## START

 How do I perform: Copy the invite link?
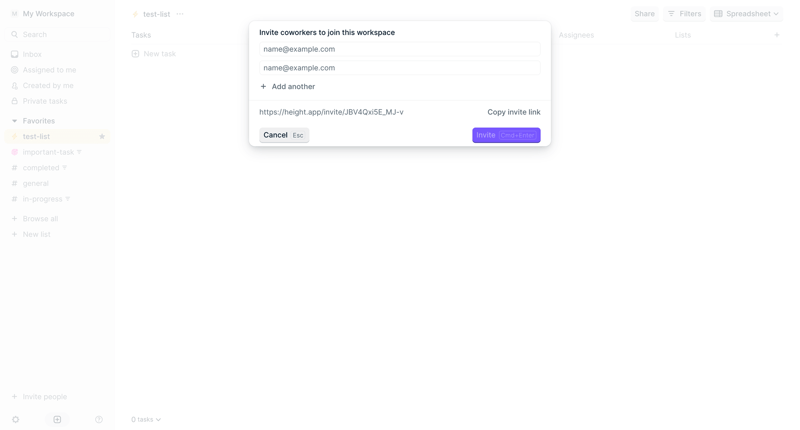pyautogui.click(x=513, y=112)
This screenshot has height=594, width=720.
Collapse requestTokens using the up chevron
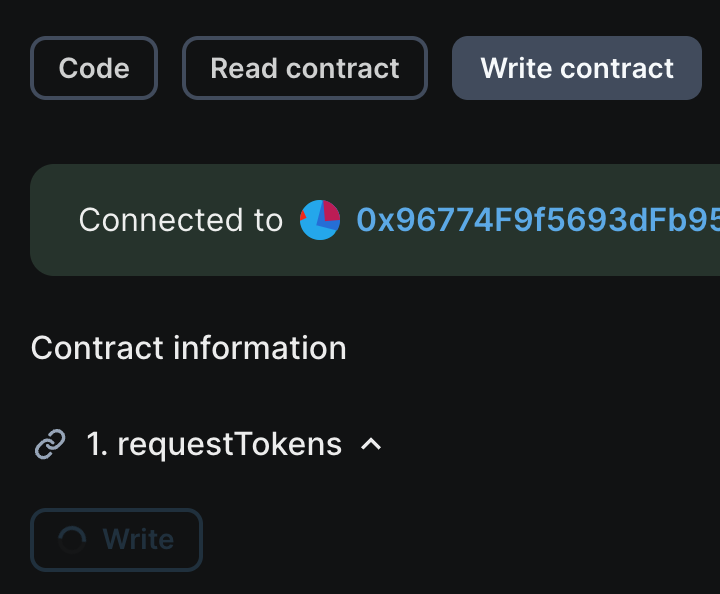coord(371,444)
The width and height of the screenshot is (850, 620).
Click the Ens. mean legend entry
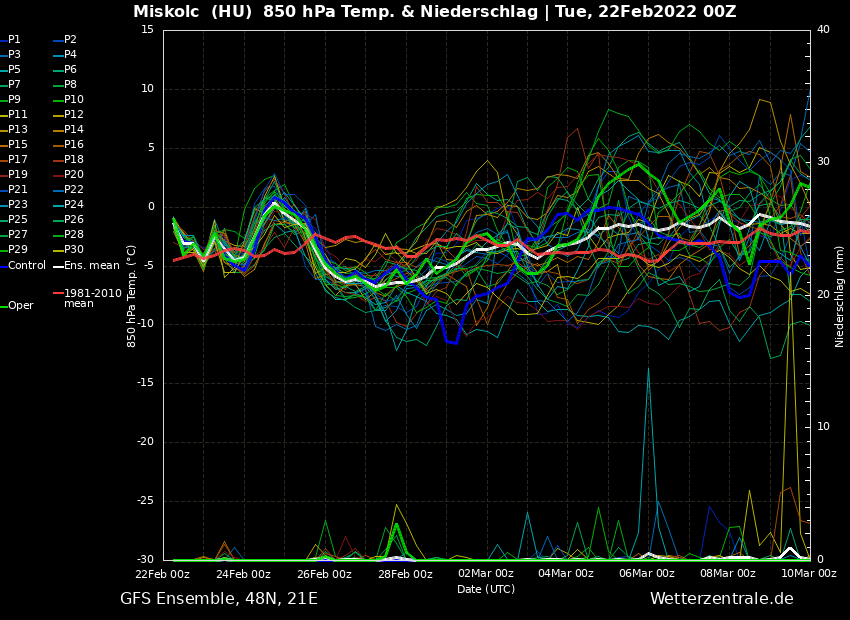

## END

Rewrite the records above with every "screenshot" replaced by "image" and everything else unchanged, leaving out the pictures.

 How do I perform: Copy the invite link?
pyautogui.click(x=513, y=112)
This image has height=594, width=720.
Collapse requestTokens using the up chevron
coord(371,444)
The width and height of the image is (850, 620).
Click the Ens. mean legend entry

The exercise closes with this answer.